WORK TO BE COMPLETED: Rewrite the lines of the records below as a numbered list, skipping any blank lines. Leave the pictures out of your answer.

RECORDS FOR THE TASK:
● ● ● ● ● ● ●

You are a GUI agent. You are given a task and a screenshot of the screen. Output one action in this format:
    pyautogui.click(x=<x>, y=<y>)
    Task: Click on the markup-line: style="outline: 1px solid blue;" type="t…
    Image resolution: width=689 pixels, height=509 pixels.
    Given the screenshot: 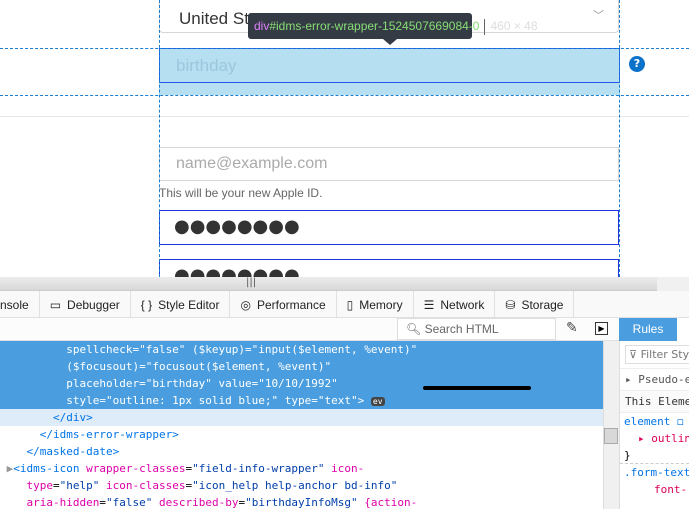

● ● ● ● ● ● ●

EXERCISE RESPONSE:
1. You are a GUI agent. You are given a task and a screenshot of the screen. Output one action in this format:
2.     pyautogui.click(x=<x>, y=<y>)
3.     Task: Click on the markup-line: style="outline: 1px solid blue;" type="t…
4.     Image resolution: width=689 pixels, height=509 pixels.
5.     Given the screenshot: 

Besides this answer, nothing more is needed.